━━━ INPUT FOR THIS TASK ━━━

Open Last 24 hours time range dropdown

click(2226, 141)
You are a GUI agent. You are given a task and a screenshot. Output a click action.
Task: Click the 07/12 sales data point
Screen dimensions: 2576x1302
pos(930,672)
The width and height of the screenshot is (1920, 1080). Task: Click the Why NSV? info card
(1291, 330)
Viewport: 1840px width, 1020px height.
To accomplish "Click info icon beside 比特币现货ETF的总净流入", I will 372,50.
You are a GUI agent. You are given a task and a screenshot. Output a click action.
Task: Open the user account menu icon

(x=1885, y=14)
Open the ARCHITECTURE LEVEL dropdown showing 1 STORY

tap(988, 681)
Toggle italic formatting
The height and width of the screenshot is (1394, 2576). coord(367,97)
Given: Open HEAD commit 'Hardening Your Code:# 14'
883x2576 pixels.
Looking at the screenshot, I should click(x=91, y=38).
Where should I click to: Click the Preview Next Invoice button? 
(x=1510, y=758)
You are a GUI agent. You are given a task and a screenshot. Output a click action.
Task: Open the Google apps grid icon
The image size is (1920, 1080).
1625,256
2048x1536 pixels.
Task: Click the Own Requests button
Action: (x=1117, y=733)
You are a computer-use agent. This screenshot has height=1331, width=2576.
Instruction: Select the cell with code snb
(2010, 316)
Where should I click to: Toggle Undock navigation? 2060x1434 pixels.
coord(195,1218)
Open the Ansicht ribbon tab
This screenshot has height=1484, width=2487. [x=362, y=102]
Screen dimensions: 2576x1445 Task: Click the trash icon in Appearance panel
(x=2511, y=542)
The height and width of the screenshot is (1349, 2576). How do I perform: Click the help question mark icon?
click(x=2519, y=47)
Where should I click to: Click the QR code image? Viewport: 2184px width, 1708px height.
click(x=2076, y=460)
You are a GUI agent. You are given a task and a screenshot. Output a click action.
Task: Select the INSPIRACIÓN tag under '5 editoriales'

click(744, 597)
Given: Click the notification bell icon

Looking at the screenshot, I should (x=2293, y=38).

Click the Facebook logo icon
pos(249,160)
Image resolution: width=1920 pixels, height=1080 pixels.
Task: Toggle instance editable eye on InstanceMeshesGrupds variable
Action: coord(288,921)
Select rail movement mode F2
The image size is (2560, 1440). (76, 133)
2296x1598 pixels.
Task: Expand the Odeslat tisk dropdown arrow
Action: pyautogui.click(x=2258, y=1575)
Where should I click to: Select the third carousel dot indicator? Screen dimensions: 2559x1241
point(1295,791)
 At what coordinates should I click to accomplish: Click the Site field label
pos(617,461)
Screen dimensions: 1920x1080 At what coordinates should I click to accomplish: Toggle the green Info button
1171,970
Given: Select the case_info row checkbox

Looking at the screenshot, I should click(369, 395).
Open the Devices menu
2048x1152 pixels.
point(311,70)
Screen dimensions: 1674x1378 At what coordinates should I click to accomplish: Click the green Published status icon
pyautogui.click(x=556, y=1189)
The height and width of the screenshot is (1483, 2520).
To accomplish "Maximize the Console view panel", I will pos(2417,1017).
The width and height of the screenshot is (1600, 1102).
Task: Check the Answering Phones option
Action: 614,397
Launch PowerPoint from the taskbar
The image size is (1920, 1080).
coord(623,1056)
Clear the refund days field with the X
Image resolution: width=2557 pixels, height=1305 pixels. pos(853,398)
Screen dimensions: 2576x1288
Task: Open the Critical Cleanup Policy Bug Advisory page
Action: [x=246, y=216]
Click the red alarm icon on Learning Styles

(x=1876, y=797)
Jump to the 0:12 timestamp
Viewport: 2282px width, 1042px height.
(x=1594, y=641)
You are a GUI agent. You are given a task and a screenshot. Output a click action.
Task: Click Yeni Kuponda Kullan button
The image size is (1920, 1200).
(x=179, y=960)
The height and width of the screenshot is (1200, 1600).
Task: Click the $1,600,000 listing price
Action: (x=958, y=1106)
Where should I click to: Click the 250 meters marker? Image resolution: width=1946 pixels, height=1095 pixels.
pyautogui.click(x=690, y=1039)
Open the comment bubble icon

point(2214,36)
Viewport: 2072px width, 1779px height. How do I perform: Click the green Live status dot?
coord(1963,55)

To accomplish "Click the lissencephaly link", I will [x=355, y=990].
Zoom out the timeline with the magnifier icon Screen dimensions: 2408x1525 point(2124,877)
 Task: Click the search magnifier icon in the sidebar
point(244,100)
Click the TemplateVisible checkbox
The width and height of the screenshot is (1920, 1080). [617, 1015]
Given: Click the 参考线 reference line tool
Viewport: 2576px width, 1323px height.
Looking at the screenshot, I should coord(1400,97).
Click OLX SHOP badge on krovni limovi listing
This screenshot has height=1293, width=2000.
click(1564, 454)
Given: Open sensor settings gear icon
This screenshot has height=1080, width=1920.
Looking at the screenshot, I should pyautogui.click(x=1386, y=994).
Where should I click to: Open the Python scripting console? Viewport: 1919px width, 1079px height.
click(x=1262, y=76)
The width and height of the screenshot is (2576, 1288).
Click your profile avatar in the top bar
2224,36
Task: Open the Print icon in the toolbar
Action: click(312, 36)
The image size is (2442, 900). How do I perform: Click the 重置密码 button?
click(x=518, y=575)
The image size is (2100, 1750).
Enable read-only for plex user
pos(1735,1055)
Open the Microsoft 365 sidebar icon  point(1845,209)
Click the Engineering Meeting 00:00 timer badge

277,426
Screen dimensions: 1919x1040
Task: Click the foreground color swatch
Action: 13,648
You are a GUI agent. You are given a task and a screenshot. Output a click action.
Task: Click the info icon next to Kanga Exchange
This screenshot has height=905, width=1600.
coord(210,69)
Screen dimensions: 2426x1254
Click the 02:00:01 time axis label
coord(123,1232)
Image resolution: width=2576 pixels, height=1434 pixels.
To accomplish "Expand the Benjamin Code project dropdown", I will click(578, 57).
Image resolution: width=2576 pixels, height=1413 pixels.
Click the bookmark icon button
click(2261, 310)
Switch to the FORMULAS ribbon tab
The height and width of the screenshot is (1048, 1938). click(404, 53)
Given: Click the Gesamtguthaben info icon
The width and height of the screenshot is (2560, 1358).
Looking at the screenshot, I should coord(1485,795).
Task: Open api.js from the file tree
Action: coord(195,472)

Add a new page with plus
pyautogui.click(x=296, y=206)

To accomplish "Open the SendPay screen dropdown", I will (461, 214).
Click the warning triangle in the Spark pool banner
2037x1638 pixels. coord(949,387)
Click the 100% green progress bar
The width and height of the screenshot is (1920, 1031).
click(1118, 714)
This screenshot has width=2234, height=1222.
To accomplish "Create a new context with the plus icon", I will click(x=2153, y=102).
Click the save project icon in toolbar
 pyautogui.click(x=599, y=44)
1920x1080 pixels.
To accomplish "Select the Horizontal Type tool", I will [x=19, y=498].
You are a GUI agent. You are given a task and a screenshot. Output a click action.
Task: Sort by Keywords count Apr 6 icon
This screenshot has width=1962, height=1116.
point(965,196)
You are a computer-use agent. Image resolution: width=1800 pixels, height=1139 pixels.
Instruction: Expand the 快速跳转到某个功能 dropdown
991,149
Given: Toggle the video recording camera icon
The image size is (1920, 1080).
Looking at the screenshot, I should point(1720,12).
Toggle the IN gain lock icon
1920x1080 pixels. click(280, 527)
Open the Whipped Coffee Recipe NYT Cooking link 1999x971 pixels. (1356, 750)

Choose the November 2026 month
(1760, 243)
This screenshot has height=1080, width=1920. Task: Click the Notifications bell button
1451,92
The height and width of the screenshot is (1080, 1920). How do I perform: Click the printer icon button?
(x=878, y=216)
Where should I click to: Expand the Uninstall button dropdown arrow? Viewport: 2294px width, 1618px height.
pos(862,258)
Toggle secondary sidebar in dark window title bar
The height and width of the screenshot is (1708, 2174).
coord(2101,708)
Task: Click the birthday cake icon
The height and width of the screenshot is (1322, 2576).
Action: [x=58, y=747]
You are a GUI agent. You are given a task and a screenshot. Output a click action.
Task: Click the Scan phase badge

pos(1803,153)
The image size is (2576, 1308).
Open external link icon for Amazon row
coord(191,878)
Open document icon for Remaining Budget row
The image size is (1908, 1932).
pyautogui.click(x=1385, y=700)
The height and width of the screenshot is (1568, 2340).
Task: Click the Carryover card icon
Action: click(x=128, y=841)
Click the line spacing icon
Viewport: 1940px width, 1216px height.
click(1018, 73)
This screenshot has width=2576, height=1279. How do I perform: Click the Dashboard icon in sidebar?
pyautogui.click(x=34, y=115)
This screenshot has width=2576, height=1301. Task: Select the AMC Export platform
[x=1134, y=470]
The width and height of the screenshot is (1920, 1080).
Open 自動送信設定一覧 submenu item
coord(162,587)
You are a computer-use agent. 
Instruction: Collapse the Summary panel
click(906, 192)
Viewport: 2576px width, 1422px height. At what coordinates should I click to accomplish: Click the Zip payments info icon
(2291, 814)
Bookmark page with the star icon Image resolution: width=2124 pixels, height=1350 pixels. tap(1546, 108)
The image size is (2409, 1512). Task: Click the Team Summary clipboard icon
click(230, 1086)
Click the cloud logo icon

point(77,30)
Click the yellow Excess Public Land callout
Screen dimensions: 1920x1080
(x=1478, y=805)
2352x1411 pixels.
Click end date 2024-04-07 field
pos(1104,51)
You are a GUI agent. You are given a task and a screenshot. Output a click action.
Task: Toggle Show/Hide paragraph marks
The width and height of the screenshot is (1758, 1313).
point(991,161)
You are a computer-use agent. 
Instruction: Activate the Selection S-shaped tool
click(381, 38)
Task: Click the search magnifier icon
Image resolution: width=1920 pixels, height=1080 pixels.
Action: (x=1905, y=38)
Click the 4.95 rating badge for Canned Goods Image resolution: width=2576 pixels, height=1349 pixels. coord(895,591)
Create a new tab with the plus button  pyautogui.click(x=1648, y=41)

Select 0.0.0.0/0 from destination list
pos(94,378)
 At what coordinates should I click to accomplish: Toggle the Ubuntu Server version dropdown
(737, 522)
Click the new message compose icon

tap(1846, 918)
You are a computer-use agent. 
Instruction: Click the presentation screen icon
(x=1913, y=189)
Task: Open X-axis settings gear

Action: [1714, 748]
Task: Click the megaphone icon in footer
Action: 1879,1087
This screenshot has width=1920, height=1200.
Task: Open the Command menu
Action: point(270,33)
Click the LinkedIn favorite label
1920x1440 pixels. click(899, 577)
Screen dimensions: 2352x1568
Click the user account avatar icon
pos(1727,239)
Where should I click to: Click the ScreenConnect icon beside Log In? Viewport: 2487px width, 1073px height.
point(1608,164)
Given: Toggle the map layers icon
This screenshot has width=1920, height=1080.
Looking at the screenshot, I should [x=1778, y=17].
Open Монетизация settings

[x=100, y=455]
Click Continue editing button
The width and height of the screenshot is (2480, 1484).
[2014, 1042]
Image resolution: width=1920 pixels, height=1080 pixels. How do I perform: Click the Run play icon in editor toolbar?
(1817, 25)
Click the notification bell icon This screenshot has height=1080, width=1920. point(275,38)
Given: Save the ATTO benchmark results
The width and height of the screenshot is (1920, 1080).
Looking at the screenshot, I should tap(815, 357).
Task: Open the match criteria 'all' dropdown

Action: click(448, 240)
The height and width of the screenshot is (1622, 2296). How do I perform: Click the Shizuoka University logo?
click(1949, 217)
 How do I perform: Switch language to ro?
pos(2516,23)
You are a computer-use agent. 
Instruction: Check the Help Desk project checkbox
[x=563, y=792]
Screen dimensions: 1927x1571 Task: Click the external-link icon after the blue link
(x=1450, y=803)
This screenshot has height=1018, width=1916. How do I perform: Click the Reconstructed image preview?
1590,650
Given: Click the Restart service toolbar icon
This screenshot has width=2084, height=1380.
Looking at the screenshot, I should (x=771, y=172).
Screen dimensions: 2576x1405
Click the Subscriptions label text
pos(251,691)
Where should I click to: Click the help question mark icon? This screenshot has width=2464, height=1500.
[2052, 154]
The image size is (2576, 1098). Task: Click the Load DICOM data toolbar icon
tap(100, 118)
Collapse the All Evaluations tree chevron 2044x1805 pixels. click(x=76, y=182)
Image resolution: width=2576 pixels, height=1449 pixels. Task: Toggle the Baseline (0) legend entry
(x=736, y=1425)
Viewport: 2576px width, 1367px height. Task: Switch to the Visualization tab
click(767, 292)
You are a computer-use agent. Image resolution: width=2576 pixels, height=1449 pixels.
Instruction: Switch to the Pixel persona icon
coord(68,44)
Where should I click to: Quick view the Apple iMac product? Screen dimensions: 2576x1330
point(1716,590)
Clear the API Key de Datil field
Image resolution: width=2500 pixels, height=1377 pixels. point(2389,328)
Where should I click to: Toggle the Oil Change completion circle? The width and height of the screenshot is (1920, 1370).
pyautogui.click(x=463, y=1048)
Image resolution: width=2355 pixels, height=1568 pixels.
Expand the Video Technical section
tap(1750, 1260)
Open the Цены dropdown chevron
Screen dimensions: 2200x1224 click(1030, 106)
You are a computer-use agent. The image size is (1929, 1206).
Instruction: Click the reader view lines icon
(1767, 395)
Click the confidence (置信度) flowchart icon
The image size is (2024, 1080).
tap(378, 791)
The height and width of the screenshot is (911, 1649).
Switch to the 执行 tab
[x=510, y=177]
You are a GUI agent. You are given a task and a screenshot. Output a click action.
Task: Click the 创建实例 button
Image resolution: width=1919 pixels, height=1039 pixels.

━━━

### TASK BRIEF:
Looking at the entries above, can you reproduce exactly the lines from the one that holds "Image resolution: width=2576 pixels, height=1413" through the one that holds "Given: Click the Gesamtguthaben info icon", and only those?

### ANSWER SPACE:
Image resolution: width=2576 pixels, height=1413 pixels.
Click the bookmark icon button
click(2261, 310)
Switch to the FORMULAS ribbon tab
The height and width of the screenshot is (1048, 1938). click(404, 53)
Given: Click the Gesamtguthaben info icon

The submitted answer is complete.